◆ Prompt
Your answer should repeat every line of the records below in which the word "pixels" appears.

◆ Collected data
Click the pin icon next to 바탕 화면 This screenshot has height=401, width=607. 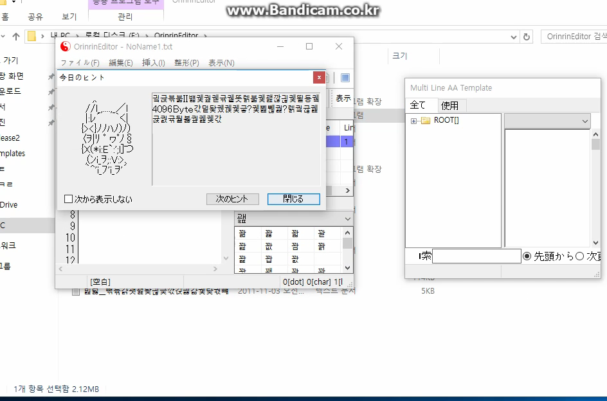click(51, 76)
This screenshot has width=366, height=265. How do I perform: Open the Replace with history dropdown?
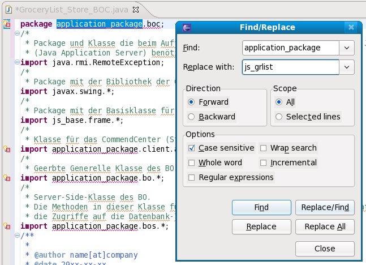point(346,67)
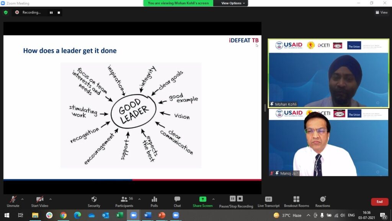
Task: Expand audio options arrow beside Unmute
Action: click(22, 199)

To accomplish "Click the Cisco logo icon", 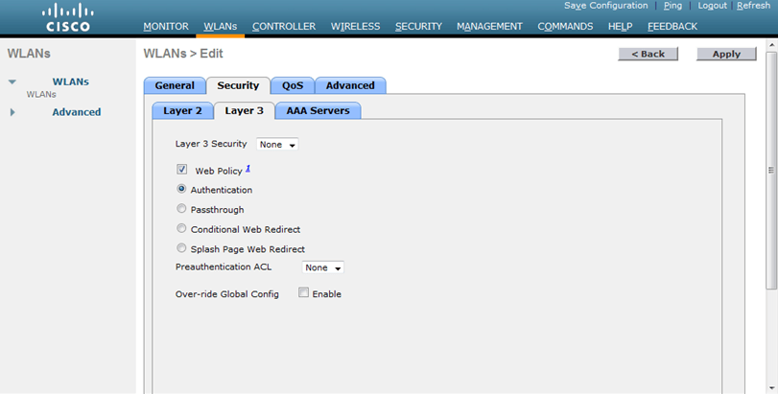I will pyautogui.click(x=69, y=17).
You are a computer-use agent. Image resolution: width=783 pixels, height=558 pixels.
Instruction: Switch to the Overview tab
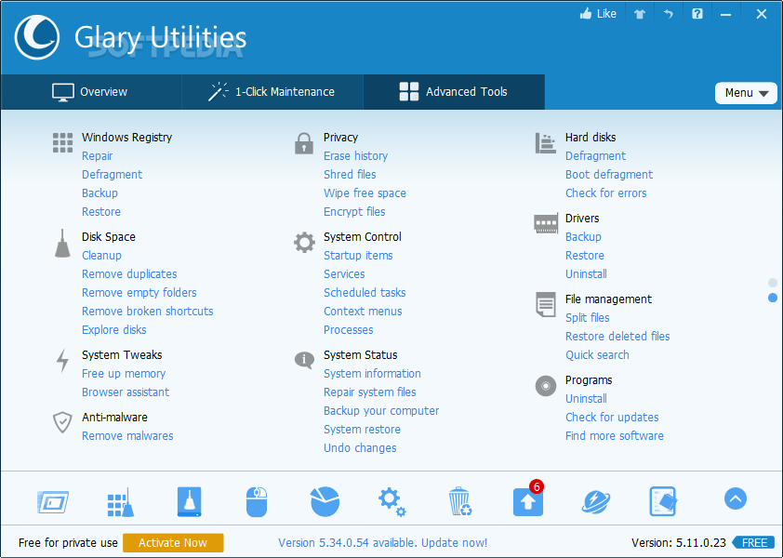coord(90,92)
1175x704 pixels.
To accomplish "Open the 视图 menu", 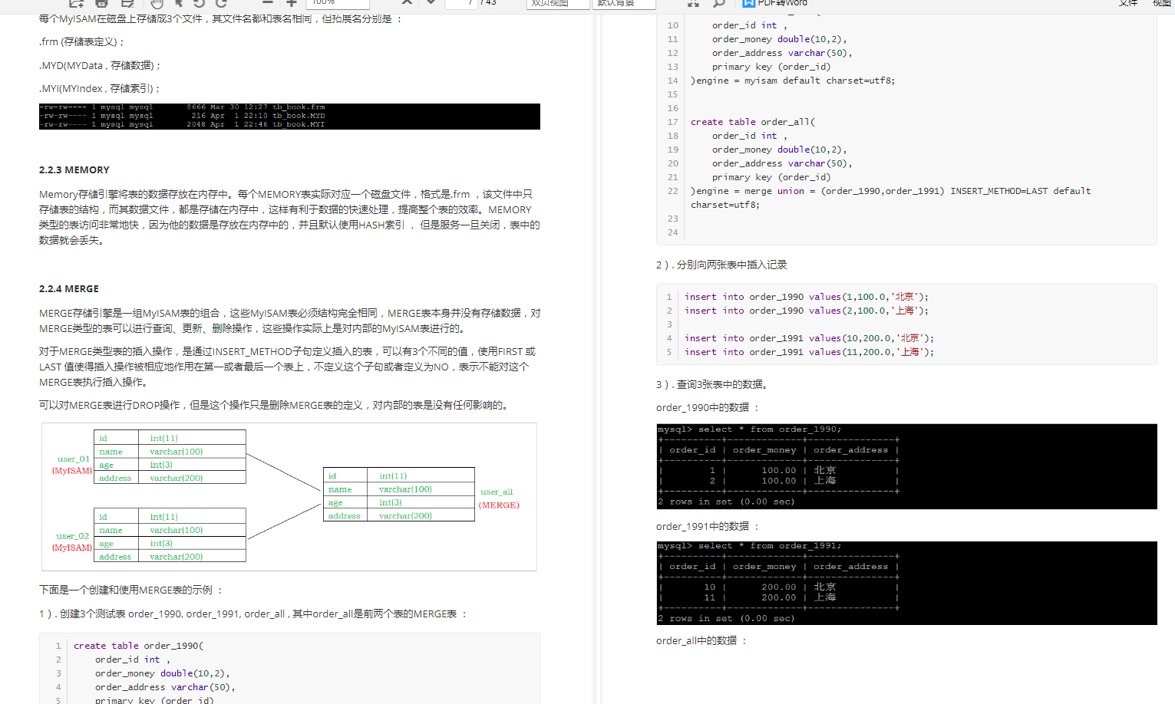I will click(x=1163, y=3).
---
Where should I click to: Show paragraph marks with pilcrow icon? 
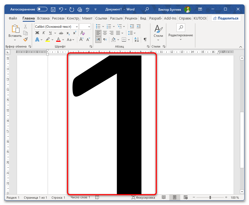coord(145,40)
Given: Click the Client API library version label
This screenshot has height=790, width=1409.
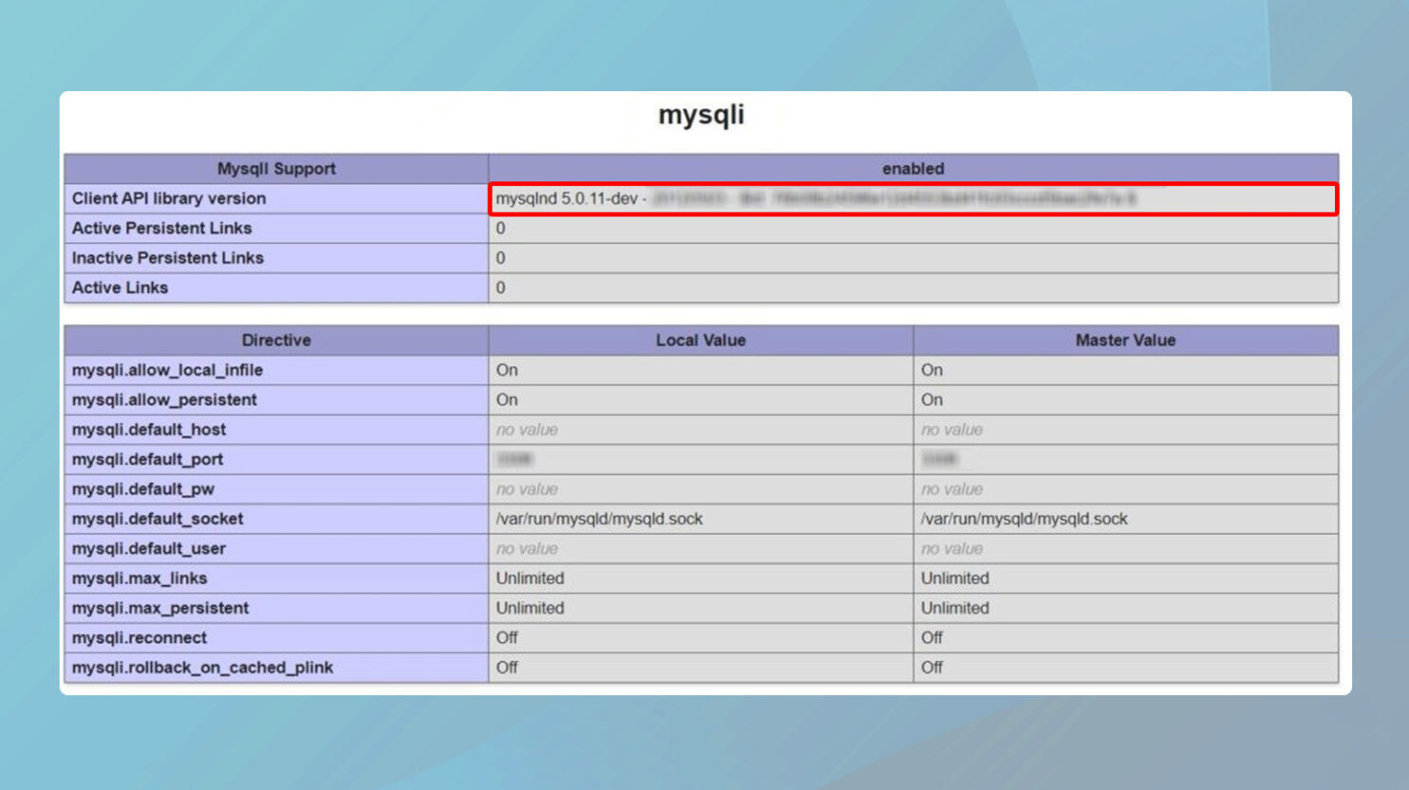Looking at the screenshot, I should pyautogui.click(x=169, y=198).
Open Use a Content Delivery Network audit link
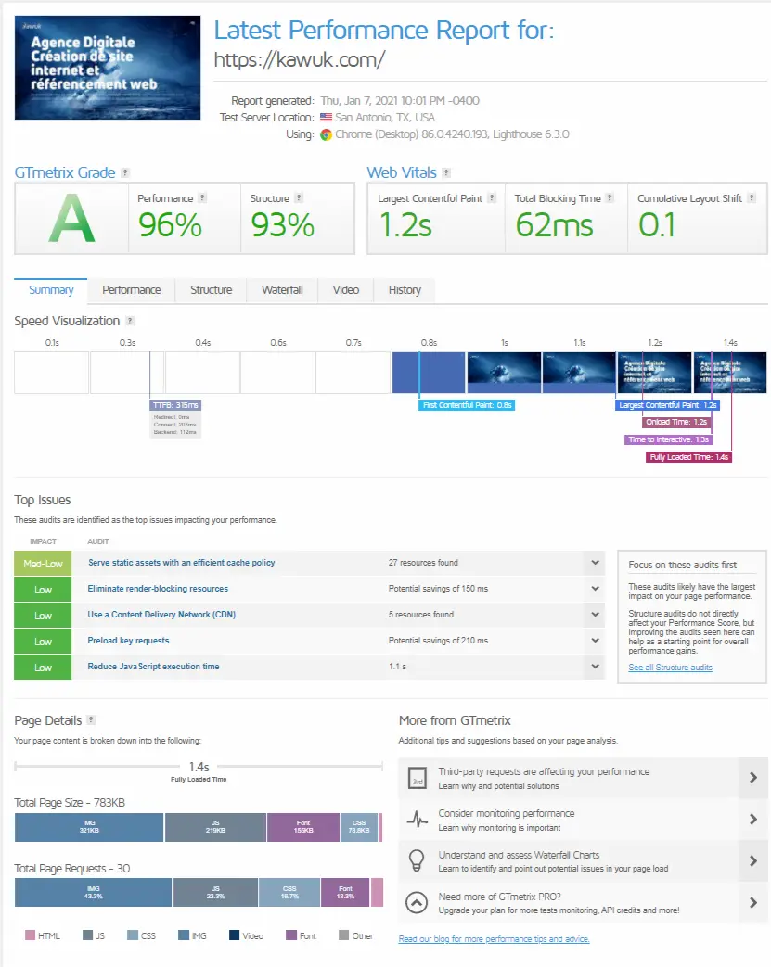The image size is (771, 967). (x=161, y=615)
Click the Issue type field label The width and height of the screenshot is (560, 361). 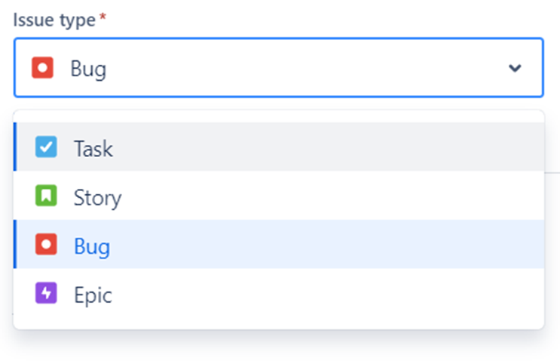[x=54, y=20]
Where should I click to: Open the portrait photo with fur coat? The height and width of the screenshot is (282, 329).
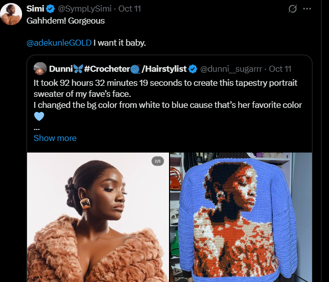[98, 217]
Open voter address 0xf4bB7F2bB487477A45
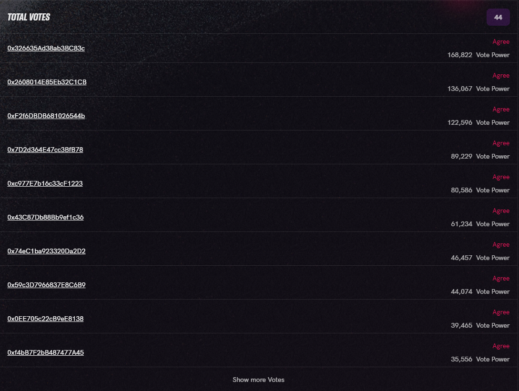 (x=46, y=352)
--
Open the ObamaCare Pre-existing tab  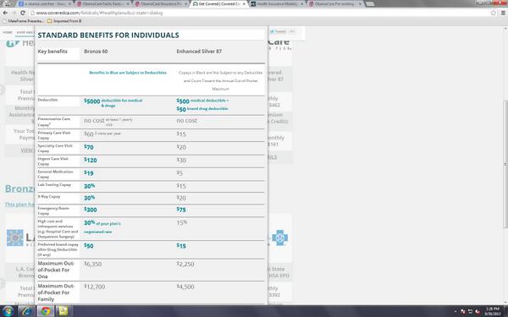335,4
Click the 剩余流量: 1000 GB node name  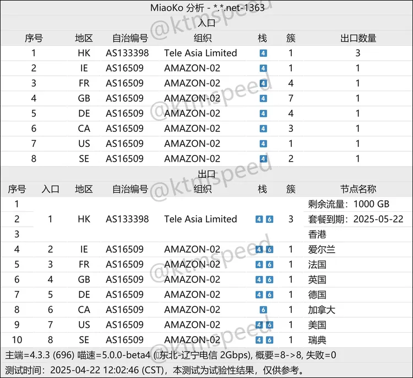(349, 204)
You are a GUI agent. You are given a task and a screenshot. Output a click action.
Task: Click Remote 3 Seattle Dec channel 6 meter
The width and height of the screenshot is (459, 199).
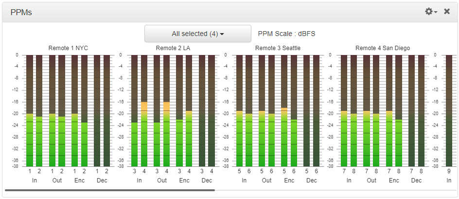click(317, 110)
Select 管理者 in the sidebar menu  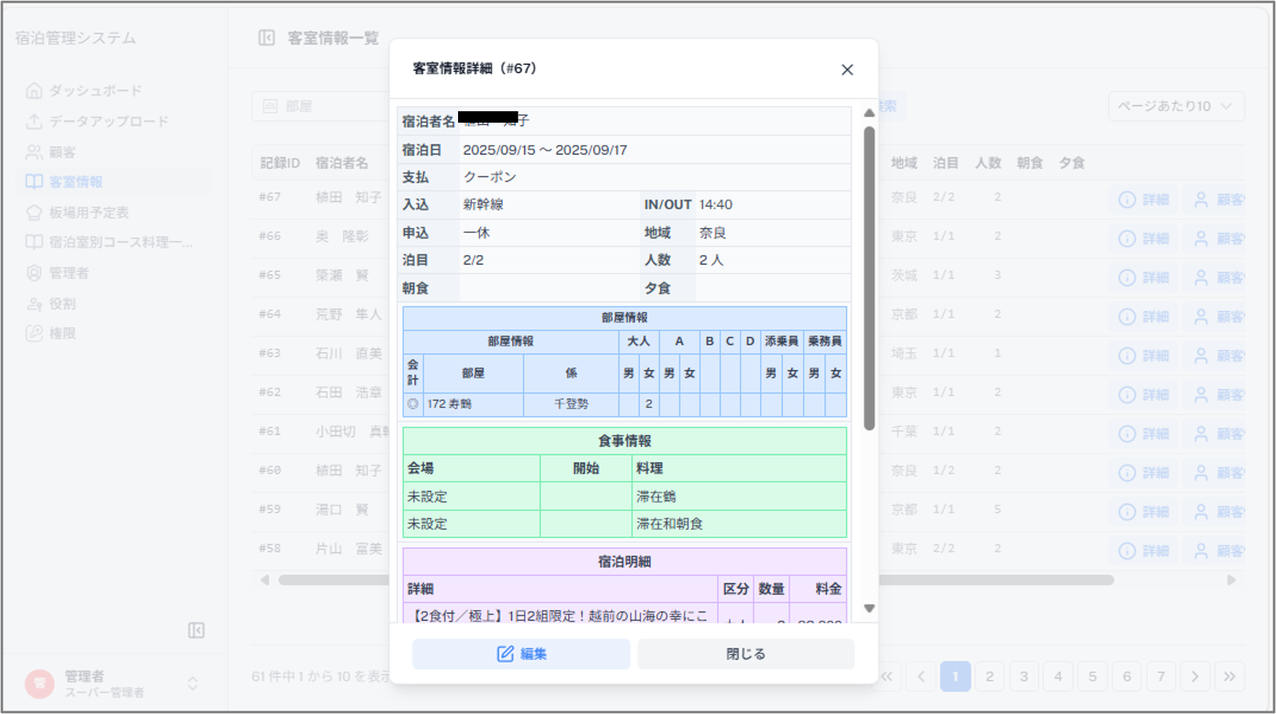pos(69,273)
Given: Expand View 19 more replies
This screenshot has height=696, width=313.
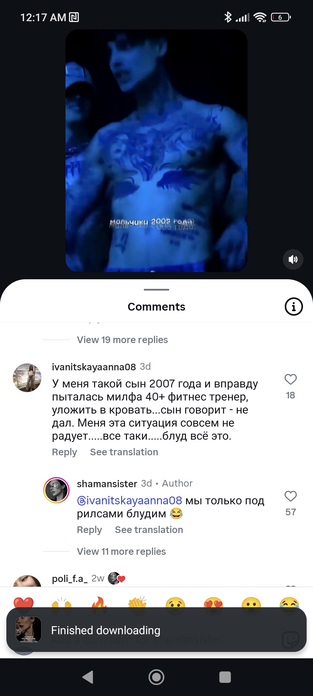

◆ Written response
You are a computer-use agent. Image resolution: width=783 pixels, height=558 pixels.
1175x704 pixels.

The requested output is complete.